── DATA SUPPLIED ──

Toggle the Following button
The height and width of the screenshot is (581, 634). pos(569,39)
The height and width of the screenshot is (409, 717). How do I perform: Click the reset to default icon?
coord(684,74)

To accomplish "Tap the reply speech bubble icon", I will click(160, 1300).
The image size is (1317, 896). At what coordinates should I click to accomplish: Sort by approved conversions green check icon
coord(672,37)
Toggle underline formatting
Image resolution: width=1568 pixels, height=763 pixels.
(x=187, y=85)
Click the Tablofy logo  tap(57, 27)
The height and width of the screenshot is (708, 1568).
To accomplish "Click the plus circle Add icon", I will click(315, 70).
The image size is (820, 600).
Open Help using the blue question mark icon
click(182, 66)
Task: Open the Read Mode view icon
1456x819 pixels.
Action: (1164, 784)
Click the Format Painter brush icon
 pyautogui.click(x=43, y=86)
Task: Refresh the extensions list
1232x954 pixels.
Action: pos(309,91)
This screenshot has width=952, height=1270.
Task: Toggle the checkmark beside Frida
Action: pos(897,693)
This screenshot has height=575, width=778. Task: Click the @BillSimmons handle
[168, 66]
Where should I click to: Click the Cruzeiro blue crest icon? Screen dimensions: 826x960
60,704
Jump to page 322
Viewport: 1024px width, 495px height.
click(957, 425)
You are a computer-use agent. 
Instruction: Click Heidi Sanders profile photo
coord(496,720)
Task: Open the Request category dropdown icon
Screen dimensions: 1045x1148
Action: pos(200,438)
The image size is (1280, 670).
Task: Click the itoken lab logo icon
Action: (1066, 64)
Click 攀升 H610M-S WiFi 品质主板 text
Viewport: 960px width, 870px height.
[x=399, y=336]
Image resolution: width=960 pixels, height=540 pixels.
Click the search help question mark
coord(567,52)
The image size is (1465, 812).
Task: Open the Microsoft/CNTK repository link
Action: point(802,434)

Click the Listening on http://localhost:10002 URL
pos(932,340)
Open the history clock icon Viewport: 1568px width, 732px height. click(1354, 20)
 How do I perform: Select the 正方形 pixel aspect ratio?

───

Please rewrite every line of the listing above as a numbered list, leaving out the blank lines.

1. Toggle the Following button
2. The height and width of the screenshot is (581, 634). pos(569,39)
3. The height and width of the screenshot is (409, 717). How do I perform: Click the reset to default icon?
4. coord(684,74)
5. To accomplish "Tap the reply speech bubble icon", I will click(160, 1300).
6. The image size is (1317, 896). At what coordinates should I click to accomplish: Sort by approved conversions green check icon
7. coord(672,37)
8. Toggle underline formatting
9. Image resolution: width=1568 pixels, height=763 pixels.
10. (x=187, y=85)
11. Click the Tablofy logo  tap(57, 27)
12. The height and width of the screenshot is (708, 1568).
13. To accomplish "Click the plus circle Add icon", I will click(315, 70).
14. The image size is (820, 600).
15. Open Help using the blue question mark icon
16. click(182, 66)
17. Task: Open the Read Mode view icon
18. 1456x819 pixels.
19. Action: (1164, 784)
20. Click the Format Painter brush icon
21.  pyautogui.click(x=43, y=86)
22. Task: Refresh the extensions list
23. 1232x954 pixels.
24. Action: pos(309,91)
25. This screenshot has width=952, height=1270.
26. Task: Toggle the checkmark beside Frida
27. Action: pos(897,693)
28. This screenshot has height=575, width=778. Task: Click the @BillSimmons handle
29. [168, 66]
30. Where should I click to: Click the Cruzeiro blue crest icon? Screen dimensions: 826x960
31. 60,704
32. Jump to page 322
33. Viewport: 1024px width, 495px height.
34. click(957, 425)
35. You are a computer-use agent. 
36. Instruction: Click Heidi Sanders profile photo
37. coord(496,720)
38. Task: Open the Request category dropdown icon
39. Screen dimensions: 1045x1148
40. Action: pos(200,438)
41. The image size is (1280, 670).
42. Task: Click the itoken lab logo icon
43. Action: (1066, 64)
44. Click 攀升 H610M-S WiFi 品质主板 text
45. Viewport: 960px width, 870px height.
46. [x=399, y=336]
47. Image resolution: width=960 pixels, height=540 pixels.
48. Click the search help question mark
49. coord(567,52)
50. The image size is (1465, 812).
51. Task: Open the Microsoft/CNTK repository link
52. Action: point(802,434)
53. Click the Listening on http://localhost:10002 URL
54. pos(932,340)
55. Open the history clock icon Viewport: 1568px width, 732px height. click(1354, 20)
56.  How do I perform: Select the 正方形 pixel aspect ratio?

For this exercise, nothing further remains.